Power consumption in detail
Of course, if you need to cool something, you have to record power first. The overview of our measurements directly on the graphics card shows the table:
| Power consumption | |
|---|---|
| Idle | 12 watts |
| Idle Multi-Monitor | 15 watts |
| Blu-ray | 14 watts |
| Browser games | 115 to 135 watts |
| Gaming (Metro Last Light 4K) | 216 watts |
| Torture (Furmark) | 238 watts |
In detail, this is the case with the gaming loop:
The flowing currents are concentrated almost exclusively on the external supply connections and not on the motherboard slot:
During the stress test, another skip comes on it, whereby the 240 watts are not quite reached. If you put the power target on top in suitable tools, the 250-watt mark can be cracked. However, nothing more can be done, so you could have bet on a combination of 8- and 6-pin connectors. But of course this doesn't look so nicely martial.

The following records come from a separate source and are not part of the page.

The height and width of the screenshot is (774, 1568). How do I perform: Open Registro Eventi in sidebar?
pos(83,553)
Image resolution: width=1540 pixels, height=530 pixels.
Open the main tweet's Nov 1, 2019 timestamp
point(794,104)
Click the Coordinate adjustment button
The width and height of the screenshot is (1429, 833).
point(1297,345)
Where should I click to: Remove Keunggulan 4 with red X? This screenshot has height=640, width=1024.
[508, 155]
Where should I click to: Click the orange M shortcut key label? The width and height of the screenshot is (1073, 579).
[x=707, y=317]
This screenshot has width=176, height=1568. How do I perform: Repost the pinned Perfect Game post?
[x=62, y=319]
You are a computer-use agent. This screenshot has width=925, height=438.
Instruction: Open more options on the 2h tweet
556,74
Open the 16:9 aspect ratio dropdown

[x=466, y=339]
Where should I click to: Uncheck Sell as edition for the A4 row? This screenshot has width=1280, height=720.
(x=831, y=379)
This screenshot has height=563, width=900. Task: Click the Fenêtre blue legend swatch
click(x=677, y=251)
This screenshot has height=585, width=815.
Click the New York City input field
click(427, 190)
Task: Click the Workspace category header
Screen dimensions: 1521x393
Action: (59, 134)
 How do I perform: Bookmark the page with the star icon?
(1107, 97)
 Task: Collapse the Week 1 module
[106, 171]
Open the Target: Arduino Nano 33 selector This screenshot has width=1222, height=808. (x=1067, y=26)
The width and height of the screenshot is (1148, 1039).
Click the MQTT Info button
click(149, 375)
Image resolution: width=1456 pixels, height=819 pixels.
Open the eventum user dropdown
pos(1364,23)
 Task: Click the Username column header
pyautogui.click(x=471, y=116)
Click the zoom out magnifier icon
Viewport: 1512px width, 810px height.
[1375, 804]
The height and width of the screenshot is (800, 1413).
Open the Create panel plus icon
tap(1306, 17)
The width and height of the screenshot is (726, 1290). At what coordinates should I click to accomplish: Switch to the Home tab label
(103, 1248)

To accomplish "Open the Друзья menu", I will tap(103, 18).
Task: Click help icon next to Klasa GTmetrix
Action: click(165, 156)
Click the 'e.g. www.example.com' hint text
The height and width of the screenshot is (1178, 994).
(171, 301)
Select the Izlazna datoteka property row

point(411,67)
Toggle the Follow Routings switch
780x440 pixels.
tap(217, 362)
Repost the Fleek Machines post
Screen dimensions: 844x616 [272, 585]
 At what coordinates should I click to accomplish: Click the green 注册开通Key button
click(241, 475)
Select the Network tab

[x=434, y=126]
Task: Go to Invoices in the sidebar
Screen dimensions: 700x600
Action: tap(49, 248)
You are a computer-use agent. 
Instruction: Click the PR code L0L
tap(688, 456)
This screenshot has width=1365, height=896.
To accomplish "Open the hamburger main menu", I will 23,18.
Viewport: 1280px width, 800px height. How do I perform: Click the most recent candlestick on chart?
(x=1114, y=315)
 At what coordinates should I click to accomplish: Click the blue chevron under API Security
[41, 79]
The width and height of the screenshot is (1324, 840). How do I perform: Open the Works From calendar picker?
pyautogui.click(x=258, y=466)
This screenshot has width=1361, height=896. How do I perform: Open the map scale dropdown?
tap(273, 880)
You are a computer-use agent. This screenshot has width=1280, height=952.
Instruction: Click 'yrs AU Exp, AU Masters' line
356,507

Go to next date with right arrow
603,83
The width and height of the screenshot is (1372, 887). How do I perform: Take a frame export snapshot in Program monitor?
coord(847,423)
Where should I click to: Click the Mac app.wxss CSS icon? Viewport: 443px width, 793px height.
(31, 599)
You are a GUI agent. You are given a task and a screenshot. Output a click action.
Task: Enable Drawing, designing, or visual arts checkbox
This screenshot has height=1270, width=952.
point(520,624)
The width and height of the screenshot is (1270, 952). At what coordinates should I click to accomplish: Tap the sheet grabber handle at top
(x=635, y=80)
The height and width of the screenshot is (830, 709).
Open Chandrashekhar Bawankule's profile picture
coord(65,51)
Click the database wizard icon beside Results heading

Also during the stress test, the flowing currents are distributed as desired:
Tabularly, the load on the motherboard slot looks like this, with the 100% mark marking exactly the 5.5 amperes that are allowed according to the PCI SIG. The fact that 75 watts instead of the computational 66 watts is often spoken of is due to the fact that the PCI SIG includes the voltage fluctuations of the ATX power supplies. At exactly 12 volts, however, it is really only 66 watts, the rest is an Urban Legend.
Cooling and monitoring
After such a long technical start, we finally come to what EVGA sees as the main focus of the slightly more expensive iCX model. We first stress the map in the open benchtable and look at the temperature course (logged by the EVGA tool). We chose the three most important values: the GPU, the hottest voltage converter, and the hottest memory module (M7).
The Precision tool also shows us the relevant locations on the board and the corresponding readout values of the sensors. But are the results of the beautiful new technology really correct?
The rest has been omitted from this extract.